→ What you will do: When you copy the entries, keep every word exactly as it is and drop the images.

[Screenshot grounding data]
● ● ● ●

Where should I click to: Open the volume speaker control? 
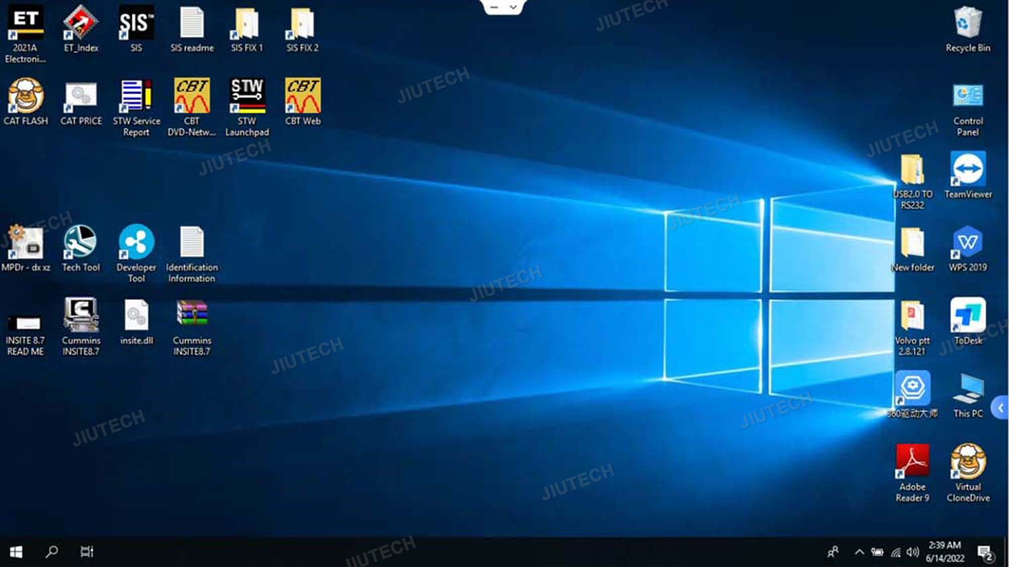point(913,552)
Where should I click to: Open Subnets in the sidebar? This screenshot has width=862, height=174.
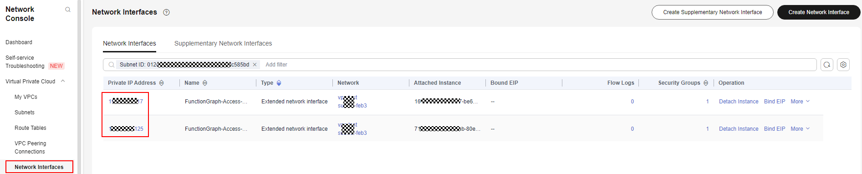[x=25, y=113]
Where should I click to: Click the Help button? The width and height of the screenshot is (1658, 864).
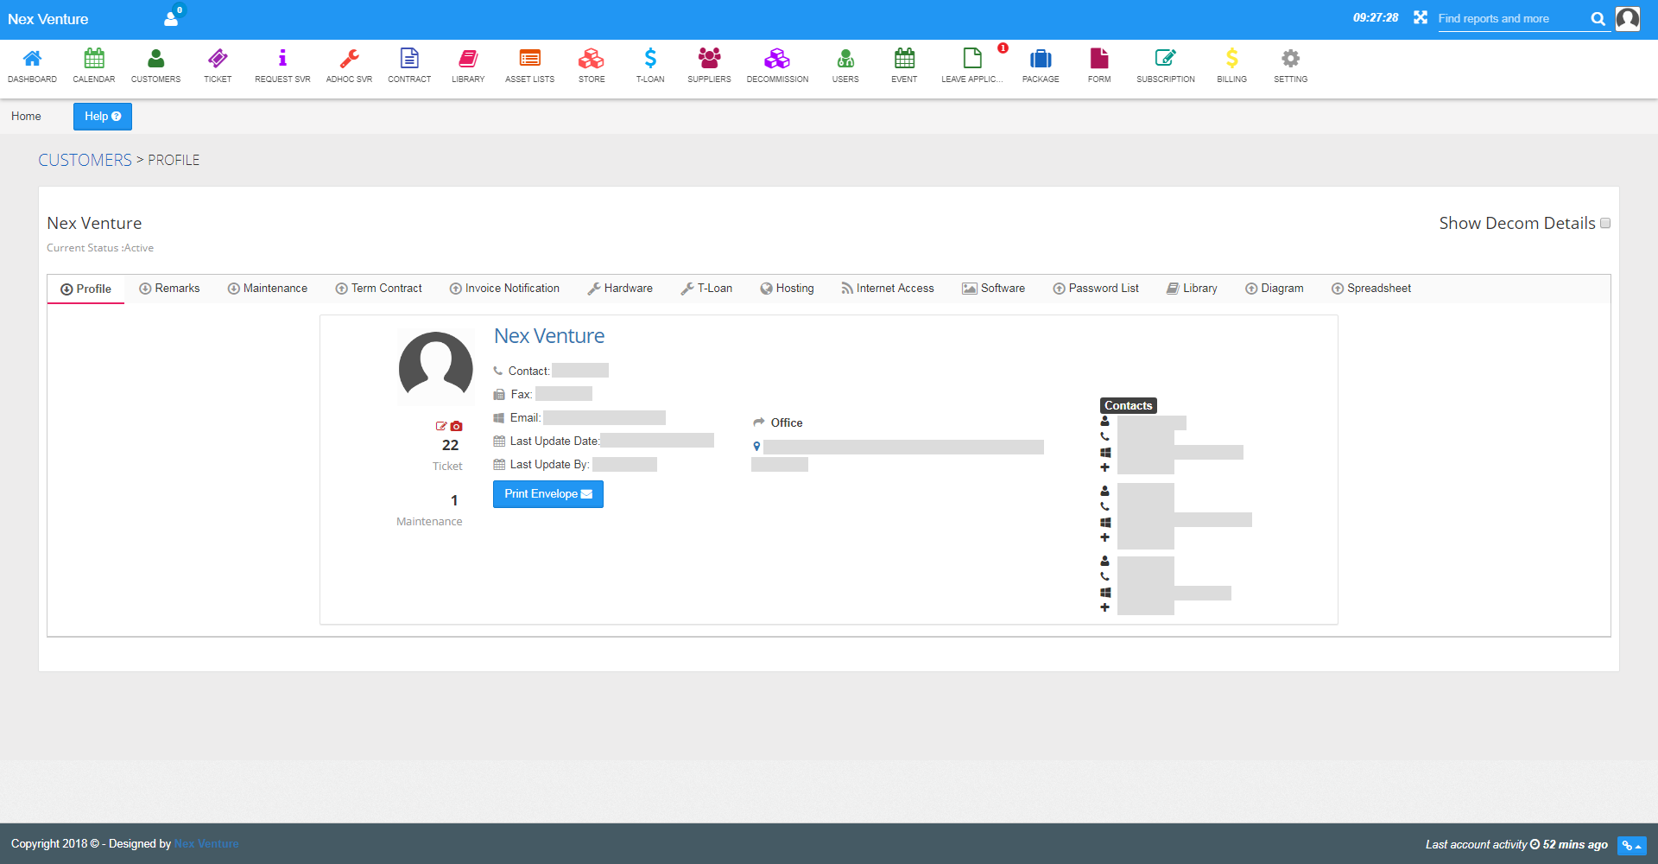pos(103,117)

● ● ● ●

→ Your solution:
Where should I click to: Open the volume speaker control? 
point(913,552)
Where should I click to: Open Subnets in the sidebar? This screenshot has width=862, height=174.
[x=25, y=113]
Where should I click to: Click the Help button? The width and height of the screenshot is (1658, 864).
pos(103,117)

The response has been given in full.